Claude Code Routines in Practice: How Indie Makers Replace Cron Jobs with Cloud AI Agents
Every morning, you spend 30 minutes cleaning up "last night's mess" — scanning CI logs, organizing PRs, triaging Sentry errors, updating Linear tickets. These tasks require judgment, not just data forwarding, so Zapier can't handle them. Previously, your only options were sitting at the computer yourself or building a complex GitHub Actions workflow that needed manual intervention every time something broke.
On April 14, 2026, Anthropic launched Claude Code Routines: a feature that keeps Claude Code sessions running on Anthropic's cloud infrastructure while your laptop stays closed. It's the first product to turn "the AI Agent itself into a scheduled task" — no server required, no DevOps background needed.

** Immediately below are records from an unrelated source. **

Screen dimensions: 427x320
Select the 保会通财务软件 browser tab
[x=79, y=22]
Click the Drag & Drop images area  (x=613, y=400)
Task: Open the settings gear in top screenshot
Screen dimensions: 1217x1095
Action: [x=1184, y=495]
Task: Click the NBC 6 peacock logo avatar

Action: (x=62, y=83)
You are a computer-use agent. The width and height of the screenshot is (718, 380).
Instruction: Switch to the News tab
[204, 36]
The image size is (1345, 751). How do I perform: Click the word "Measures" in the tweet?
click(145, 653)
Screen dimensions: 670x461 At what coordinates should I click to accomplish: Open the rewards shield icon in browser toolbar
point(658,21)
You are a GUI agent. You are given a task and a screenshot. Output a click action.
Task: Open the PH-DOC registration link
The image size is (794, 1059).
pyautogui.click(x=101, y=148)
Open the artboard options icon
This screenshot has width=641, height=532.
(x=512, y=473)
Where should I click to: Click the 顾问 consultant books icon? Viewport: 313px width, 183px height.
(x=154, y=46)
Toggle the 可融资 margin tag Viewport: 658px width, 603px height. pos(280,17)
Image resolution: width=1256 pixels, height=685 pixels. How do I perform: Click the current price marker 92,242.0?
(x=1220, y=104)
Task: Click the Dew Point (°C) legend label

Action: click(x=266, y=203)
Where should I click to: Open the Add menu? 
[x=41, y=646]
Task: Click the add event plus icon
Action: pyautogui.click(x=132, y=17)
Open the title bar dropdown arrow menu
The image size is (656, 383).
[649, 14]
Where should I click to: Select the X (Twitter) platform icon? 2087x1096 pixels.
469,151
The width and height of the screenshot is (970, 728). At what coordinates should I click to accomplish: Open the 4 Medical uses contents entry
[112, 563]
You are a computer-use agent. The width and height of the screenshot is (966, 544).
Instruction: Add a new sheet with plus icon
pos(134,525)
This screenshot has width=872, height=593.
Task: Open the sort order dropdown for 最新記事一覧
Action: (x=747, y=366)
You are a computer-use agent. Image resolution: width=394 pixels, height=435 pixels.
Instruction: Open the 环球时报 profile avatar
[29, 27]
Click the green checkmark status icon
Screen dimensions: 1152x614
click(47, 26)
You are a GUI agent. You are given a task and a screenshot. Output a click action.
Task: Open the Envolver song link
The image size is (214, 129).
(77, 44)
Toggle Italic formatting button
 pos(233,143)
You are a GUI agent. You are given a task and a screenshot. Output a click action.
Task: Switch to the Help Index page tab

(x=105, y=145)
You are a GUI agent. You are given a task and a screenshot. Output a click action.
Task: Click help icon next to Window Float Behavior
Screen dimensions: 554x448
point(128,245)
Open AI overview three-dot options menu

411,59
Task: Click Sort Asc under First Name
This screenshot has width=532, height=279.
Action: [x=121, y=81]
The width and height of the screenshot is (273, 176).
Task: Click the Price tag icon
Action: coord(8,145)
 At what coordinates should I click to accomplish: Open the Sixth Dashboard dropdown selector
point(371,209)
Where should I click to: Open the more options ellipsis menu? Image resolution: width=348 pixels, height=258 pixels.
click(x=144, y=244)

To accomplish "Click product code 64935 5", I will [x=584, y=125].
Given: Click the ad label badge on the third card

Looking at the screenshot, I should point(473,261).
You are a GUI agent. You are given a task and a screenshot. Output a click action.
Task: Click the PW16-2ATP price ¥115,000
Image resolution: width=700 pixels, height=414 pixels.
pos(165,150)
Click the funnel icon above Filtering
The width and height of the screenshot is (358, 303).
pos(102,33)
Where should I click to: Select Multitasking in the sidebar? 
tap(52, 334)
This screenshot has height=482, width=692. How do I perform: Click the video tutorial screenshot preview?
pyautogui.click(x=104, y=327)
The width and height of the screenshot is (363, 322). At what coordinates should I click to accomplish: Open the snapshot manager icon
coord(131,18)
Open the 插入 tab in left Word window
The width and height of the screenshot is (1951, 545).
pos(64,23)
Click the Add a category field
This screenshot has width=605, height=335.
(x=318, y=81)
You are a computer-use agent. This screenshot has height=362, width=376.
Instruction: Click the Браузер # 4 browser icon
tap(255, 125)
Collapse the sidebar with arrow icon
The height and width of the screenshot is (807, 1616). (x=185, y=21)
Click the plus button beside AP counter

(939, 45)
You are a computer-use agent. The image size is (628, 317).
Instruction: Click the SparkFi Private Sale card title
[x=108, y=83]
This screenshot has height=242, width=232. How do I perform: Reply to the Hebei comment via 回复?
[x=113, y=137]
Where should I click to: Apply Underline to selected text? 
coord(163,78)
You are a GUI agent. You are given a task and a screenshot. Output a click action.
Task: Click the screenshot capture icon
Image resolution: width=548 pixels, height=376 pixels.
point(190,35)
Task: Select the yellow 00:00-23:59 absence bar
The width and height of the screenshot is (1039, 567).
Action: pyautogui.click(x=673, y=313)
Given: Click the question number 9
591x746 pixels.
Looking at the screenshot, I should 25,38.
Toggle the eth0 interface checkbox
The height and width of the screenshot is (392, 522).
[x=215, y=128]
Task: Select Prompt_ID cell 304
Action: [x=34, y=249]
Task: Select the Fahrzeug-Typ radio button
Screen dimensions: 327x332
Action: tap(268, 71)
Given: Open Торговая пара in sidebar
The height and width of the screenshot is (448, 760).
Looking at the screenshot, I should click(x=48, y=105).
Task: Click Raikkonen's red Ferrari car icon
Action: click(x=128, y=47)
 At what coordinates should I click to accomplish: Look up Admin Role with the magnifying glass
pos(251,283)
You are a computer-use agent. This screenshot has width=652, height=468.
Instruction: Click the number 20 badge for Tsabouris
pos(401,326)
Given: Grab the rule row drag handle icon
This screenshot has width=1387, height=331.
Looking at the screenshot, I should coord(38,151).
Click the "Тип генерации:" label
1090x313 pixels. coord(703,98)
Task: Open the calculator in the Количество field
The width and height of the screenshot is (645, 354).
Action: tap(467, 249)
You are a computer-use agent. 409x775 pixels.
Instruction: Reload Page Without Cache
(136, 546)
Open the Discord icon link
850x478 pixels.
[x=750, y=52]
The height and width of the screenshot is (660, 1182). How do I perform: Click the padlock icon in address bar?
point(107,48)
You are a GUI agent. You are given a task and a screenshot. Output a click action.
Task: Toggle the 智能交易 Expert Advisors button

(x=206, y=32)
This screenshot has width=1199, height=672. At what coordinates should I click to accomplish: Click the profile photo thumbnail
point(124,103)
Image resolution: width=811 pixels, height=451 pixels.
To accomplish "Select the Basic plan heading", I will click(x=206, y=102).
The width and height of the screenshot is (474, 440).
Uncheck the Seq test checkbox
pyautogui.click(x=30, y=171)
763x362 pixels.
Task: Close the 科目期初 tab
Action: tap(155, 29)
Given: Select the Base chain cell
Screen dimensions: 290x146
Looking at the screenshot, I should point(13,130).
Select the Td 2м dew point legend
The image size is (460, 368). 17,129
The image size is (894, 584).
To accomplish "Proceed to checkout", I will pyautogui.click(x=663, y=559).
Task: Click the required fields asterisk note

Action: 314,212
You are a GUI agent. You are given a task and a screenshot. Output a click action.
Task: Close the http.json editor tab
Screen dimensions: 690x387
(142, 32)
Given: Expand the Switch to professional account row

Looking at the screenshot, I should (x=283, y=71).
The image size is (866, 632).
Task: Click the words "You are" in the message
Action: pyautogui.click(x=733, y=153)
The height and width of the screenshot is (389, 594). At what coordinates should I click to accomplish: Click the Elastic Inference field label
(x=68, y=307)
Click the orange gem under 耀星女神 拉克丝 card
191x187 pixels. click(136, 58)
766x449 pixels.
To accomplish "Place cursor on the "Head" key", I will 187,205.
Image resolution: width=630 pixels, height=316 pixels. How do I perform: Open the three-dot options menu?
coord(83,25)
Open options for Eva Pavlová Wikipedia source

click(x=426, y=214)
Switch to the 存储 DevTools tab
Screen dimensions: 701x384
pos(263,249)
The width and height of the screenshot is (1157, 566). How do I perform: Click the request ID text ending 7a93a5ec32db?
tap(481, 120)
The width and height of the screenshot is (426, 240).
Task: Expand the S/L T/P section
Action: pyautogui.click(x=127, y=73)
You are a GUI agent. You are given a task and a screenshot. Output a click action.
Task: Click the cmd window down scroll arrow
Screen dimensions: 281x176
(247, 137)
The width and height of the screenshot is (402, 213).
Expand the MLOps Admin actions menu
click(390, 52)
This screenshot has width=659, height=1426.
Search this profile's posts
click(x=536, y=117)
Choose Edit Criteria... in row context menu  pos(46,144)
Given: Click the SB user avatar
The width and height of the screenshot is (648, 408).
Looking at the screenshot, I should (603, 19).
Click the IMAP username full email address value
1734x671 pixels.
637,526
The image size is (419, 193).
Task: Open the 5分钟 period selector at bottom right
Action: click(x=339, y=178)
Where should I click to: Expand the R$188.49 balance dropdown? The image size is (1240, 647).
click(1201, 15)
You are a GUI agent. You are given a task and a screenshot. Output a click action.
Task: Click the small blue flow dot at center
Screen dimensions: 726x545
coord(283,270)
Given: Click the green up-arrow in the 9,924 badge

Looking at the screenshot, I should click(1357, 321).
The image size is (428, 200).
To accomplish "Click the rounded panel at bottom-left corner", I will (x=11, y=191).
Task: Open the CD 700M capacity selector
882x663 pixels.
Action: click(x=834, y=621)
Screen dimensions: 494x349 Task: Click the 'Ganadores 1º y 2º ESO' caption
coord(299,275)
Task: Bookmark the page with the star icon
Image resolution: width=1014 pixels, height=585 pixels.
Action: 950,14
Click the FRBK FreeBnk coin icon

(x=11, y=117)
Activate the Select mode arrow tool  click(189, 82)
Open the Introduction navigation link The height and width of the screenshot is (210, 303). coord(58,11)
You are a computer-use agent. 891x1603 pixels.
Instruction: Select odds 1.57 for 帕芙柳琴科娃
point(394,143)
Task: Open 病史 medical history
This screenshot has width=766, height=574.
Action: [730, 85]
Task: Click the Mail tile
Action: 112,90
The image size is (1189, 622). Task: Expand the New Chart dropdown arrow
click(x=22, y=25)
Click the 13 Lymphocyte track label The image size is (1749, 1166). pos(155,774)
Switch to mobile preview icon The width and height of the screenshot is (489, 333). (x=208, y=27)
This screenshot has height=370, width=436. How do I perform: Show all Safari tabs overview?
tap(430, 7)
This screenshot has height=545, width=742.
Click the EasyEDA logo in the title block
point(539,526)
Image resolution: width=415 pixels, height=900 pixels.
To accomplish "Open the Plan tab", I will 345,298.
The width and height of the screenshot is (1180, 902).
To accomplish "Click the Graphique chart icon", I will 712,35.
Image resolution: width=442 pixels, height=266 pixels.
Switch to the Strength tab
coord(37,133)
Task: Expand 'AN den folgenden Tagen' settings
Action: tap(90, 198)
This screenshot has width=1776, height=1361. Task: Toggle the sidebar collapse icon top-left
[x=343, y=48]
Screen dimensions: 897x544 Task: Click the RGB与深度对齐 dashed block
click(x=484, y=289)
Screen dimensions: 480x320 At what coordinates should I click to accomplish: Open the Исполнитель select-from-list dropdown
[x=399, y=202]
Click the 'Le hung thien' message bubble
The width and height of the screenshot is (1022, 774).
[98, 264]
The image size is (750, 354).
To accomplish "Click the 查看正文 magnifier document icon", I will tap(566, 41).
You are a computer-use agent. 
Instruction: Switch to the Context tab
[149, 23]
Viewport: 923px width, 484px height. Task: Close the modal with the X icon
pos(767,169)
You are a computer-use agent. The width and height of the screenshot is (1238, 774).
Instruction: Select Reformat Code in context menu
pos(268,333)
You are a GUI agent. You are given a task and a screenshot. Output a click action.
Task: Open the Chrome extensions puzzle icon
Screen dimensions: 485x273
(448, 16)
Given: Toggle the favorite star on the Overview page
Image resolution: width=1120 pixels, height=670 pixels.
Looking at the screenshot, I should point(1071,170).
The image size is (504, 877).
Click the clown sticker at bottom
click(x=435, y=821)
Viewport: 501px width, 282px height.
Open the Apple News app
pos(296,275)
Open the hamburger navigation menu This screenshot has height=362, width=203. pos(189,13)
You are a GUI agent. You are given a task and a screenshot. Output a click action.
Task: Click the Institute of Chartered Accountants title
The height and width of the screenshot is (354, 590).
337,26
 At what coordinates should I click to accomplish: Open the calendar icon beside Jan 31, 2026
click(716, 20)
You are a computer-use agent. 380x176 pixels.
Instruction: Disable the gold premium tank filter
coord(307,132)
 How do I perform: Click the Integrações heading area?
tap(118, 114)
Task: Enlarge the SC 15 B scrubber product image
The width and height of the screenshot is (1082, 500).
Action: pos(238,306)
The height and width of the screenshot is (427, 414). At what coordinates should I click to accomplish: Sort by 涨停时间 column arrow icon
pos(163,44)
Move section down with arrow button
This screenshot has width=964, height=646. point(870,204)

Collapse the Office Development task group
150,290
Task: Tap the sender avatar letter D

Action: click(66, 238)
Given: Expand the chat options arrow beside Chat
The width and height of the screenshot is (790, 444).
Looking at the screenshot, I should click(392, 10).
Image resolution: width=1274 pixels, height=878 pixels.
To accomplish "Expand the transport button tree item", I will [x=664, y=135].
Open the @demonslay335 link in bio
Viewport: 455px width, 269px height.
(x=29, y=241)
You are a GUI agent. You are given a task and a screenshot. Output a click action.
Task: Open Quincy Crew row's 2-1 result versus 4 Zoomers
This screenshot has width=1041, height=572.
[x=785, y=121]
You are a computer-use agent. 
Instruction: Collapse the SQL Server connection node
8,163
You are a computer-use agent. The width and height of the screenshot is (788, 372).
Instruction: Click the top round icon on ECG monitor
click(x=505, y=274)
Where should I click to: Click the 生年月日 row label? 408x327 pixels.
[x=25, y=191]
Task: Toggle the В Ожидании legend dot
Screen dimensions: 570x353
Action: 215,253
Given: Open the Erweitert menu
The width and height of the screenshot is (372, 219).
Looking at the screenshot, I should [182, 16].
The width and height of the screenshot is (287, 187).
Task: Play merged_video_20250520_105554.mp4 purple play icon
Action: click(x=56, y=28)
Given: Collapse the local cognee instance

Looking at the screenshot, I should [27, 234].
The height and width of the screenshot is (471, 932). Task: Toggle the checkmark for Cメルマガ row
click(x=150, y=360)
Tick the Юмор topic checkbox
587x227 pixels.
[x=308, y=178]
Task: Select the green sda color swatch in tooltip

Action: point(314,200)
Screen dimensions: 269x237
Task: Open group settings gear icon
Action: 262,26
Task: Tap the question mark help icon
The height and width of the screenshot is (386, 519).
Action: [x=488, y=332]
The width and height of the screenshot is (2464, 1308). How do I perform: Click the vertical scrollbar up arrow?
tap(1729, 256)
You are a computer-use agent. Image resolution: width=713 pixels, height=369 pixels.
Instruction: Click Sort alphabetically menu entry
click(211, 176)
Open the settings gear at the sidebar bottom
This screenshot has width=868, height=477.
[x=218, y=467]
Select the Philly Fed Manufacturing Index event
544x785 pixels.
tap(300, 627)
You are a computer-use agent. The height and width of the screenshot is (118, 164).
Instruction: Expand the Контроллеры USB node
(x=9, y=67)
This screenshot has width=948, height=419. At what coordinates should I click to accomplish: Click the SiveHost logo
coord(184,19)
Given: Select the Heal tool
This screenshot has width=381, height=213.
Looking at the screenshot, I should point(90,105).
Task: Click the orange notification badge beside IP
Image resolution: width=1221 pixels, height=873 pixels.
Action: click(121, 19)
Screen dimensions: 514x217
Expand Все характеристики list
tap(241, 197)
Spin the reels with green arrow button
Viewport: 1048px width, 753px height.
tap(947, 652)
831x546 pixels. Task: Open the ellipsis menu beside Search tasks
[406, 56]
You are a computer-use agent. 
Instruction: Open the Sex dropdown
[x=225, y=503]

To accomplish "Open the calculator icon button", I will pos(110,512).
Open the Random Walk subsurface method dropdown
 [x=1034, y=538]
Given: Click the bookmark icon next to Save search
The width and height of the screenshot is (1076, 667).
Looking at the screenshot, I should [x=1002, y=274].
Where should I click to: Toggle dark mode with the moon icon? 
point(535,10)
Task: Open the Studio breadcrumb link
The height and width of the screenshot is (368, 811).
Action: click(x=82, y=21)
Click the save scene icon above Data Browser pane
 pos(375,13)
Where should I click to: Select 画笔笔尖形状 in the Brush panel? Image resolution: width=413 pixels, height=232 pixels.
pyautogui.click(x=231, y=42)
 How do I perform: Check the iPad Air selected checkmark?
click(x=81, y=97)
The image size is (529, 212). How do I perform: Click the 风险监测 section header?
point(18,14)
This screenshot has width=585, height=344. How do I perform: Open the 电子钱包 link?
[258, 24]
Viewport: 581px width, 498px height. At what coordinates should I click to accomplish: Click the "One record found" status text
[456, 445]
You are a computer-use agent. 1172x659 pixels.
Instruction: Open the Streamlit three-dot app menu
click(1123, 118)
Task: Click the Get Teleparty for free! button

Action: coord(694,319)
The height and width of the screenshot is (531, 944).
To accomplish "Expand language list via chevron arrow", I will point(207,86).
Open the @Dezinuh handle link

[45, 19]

This article walks you through setting up your first Routine from scratch, clears up the three most common misconceptions, and provides three templates indie makers can use immediately.
TL;DR
- Routines are "scheduled Claude Code sessions" that run on Anthropic's cloud — when they hit a problem, they reason their way around it instead of halting like a fixed-script cron job
- Three tiers: Cloud Routines (cloud, no local access) / Desktop tasks (local) / /loop (current session) — 90% of the time, starting with /loop is enough
- Pro plan's 5/day is sufficient: high-frequency events (PR opens) use Webhook triggers, which don't count toward the daily cap; only fixed schedules use Schedule triggers
- Optimal combo: Routines handle "repetitive work requiring AI judgment," while Zapier/Make continues handling "mechanical data transfers"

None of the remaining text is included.